易感染性(いかんせんせい)とは、感染症にかかりやすく、感染が遷延化・重症化しやすい状態のことです。本来なら感染を起こさない弱い病原体(弱毒菌・条件的病原体)でも感染を起こし、治療に難渋することがあります。国家試験では原因の4分類(皮膚・粘膜/好中球/体液性免疫/細胞性免疫)と、それぞれの原因疾患をセットで覚えることが最大のポイントです。
| 読み方 | いかんせんせい |
|---|---|
| 分野 | 臨床医学総論(感染・免疫) |
| 定義 | 感染症にかかりやすく、遷延化・重症化しやすい状態 |
| 主な原因 | 皮膚・粘膜の障害/好中球の減少・機能不全/体液性免疫不全/細胞性免疫不全 |
| 生体防御機構 | 免疫系(B・Tリンパ球)・食細胞系(好中球、単球・マクロファージ)・補体系(オプソニン作用)・皮膚粘膜バリア |
| 臨床症状 | 先天性=幼小児期からの反復感染/後天性=抗菌薬でも治りにくい、真菌など弱毒菌にも感染 |
| 主な検査 | 尿検査・血液検査・免疫血清学検査・胸部X線検査・腹部エコー検査 |
| 治療 | 基礎疾患(原因疾患)の治療+無菌室などの感染予防+感受性のある抗菌薬 |
易感染性とは、感染症にかかりやすく、感染が遷延化・重症化しやすい状態を指します。単に「よく風邪をひく」という意味ではなく、生体の防御システムが低下しているために起こる病態です。
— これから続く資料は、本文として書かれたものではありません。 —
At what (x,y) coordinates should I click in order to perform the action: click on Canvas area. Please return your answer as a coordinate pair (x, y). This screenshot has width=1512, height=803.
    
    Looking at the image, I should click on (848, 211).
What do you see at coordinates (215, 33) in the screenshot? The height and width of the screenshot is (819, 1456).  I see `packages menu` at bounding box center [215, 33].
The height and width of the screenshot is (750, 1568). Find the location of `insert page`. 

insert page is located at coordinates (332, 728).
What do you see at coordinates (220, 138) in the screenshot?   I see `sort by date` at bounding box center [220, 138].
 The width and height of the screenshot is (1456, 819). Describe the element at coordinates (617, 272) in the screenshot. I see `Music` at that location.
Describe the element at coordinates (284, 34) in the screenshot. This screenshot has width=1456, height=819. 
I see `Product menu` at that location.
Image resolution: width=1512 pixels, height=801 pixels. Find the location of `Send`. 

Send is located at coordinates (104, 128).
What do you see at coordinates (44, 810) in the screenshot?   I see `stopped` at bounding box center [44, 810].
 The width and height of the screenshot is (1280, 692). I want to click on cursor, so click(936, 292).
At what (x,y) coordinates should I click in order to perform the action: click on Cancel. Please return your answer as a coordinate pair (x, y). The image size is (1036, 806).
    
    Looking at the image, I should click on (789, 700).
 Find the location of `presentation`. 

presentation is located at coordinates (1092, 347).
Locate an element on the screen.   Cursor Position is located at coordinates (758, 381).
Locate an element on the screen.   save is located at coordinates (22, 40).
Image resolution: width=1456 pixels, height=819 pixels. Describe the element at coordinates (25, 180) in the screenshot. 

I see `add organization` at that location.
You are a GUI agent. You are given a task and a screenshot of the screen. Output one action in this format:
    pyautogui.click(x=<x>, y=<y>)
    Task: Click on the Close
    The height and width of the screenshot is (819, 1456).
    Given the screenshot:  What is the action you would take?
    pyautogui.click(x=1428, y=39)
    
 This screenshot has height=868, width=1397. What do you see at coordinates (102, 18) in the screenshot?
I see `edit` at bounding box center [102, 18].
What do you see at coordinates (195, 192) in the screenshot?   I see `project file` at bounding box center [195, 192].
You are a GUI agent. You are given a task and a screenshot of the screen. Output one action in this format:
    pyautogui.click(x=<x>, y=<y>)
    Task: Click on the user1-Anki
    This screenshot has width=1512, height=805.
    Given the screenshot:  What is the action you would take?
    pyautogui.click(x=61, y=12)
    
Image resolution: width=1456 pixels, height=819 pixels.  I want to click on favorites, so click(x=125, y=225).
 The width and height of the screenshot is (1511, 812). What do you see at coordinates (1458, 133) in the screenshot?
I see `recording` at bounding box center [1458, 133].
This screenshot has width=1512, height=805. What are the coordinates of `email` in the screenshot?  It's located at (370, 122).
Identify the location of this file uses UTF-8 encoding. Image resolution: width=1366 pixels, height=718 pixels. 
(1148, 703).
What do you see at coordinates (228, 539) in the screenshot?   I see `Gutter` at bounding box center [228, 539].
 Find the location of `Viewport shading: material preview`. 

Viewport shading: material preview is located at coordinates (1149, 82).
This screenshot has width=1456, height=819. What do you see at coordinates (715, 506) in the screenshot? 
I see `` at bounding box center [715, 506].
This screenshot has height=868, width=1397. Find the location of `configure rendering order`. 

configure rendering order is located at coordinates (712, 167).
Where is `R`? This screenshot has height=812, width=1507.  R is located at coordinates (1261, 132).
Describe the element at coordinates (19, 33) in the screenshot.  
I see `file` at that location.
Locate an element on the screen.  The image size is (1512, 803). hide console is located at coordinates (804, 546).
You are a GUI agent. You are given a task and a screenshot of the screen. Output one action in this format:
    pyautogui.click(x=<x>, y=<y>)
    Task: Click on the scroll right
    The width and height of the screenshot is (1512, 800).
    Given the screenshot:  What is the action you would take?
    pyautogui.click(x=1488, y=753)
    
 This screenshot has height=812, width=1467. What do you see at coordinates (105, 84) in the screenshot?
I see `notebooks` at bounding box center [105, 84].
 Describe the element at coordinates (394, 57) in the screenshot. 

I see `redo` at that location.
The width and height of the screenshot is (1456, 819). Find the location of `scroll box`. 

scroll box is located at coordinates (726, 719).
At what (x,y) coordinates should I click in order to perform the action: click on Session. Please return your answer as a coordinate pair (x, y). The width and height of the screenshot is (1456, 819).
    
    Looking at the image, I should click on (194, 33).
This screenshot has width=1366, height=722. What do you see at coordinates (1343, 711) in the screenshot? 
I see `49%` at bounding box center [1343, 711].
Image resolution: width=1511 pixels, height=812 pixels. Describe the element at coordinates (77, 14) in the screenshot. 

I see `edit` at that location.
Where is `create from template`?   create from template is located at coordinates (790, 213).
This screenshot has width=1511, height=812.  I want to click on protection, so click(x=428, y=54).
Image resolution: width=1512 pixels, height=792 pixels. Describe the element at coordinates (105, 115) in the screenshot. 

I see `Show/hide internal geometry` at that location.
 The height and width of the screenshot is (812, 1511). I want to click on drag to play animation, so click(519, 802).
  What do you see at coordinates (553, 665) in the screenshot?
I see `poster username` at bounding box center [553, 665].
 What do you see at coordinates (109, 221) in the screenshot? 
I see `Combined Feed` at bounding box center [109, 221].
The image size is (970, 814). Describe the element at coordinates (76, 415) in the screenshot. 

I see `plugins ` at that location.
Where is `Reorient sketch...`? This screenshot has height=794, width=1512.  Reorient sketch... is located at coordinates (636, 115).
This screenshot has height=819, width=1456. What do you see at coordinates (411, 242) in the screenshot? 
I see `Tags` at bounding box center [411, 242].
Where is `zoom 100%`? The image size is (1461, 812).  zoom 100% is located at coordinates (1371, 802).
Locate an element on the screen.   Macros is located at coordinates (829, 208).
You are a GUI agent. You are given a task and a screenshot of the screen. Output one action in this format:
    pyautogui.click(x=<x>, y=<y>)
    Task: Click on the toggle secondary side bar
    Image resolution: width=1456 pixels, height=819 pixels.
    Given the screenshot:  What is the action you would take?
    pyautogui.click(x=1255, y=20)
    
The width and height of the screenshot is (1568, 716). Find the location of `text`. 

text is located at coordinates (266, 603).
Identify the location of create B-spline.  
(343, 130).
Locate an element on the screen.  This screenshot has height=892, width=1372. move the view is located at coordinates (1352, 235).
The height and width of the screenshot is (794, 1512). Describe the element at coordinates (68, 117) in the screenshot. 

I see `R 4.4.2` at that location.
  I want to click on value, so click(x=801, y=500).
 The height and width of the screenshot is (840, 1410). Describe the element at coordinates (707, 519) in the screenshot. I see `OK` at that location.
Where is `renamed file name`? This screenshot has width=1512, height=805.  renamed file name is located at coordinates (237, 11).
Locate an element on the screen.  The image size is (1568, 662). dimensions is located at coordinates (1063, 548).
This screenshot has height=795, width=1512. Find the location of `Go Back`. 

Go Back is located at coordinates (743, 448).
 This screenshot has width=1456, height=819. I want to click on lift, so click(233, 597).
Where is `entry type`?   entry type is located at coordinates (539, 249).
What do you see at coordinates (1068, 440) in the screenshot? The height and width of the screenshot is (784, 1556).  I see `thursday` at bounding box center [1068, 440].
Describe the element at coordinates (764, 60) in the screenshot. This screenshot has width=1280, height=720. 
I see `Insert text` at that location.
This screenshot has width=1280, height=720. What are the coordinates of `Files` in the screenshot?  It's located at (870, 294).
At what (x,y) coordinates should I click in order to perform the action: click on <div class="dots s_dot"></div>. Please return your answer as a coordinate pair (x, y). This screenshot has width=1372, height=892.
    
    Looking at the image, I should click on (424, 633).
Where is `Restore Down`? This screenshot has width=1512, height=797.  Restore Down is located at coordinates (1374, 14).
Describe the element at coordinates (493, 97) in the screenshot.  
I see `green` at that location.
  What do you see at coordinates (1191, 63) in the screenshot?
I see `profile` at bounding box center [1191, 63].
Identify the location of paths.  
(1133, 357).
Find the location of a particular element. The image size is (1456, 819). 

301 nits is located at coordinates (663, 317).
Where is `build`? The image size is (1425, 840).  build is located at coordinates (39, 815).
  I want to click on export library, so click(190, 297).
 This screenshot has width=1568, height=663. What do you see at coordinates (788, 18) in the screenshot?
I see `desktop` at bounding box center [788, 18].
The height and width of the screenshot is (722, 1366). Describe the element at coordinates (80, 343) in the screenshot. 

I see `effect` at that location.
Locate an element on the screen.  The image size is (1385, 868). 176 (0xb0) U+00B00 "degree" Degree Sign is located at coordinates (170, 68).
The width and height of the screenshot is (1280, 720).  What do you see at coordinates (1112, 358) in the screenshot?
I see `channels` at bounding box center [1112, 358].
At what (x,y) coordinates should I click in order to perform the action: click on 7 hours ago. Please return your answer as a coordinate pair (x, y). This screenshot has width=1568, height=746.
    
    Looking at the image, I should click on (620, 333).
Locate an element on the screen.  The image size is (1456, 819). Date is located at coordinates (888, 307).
そのため治療に難渋しやすく、感染そのものが生命予後を左右することもあります。
体には病原体の侵入を防ぐ防御機構が備わっています。これらのいずれかに異常があると感染を防ぎにくくなり、易感染性となります。防御機構の異常 → 感染防御低下 → 易感染性という流れで理解しましょう。
| 防御機構 | 主な担い手 | はたらき |
|---|---|---|
| 免疫系 | Bリンパ球 | 抗体を産生する=液性免疫 |
| 免疫系 | Tリンパ球 | 感染細胞を破壊する=細胞性免疫 |
| 食細胞系 | 好中球、単球・マクロファージ | 病原体を貪食して処理する |
| 補体系 | 補体 | オプソニン作用などで細菌に目印をつけ、食細胞が食べやすくする |
| 物理的バリア | 皮膚・粘膜 | 病原体の侵入そのものを防ぐ |
易感染性の原因は大きく4つに分類されます。国試ではこの分類と代表的な原因疾患をセットで問われます。
| 分類 | 病態 | 代表的な原因・疾患 |
|---|---|---|
| ①皮膚・粘膜の障害 | バリアが壊れて病原体が侵入しやすくなる | 熱傷、外傷、外科的手術、抗癌薬/抗菌薬の使用、放射線 |
| ②好中球の減少・機能不全 | 細菌・真菌への防御が弱くなる | 白血病・再生不良性貧血などの血液疾患、低栄養、高齢、糖尿病、抗癌薬、放射線 |
| ③体液性免疫不全 | 抗体による防御が低下する | 骨髄腫、リンパ腫、低蛋白血症、副腎皮質ステロイド薬 |
| ④細胞性免疫不全 | ウイルス・真菌・日和見感染に弱くなる | AIDS、リンパ腫、SLE、悪性腫瘍、大酒家、肝硬変、高齢、低栄養、副腎皮質ステロイド薬、免疫抑制薬、抗癌薬 |
易感染性の現れ方は、先天性(原発性)か後天性(続発性)かで異なります。
「反復感染・治りにくさ・弱毒菌感染」の3点が症状のキーワードです。
検査は原因検索+免疫状態の評価が目的です。感染巣を探す検査と、免疫能を評価する検査を組み合わせて行います。
| 検査 | 目的・わかること |
|---|---|
| 尿検査 | 尿路感染や全身状態の手がかりをみる |
| 血液検査 | 炎症所見や白血球数(好中球数)、貧血などを確認 |
| 免疫血清学検査 | 免疫状態や抗体の異常を調べる |
| 胸部X線検査 | 肺炎など呼吸器感染の有無を確認 |
| 腹部エコー検査 | 腹部臓器や感染の手がかりを確認 |
易感染性そのものを直接治す薬はなく、基本は原因となる基礎疾患の治療です。易感染性が強い場合は次の対応をとります。
まとめると易感染性の治療=基礎疾患の治療+感染予防+適切な抗菌薬です。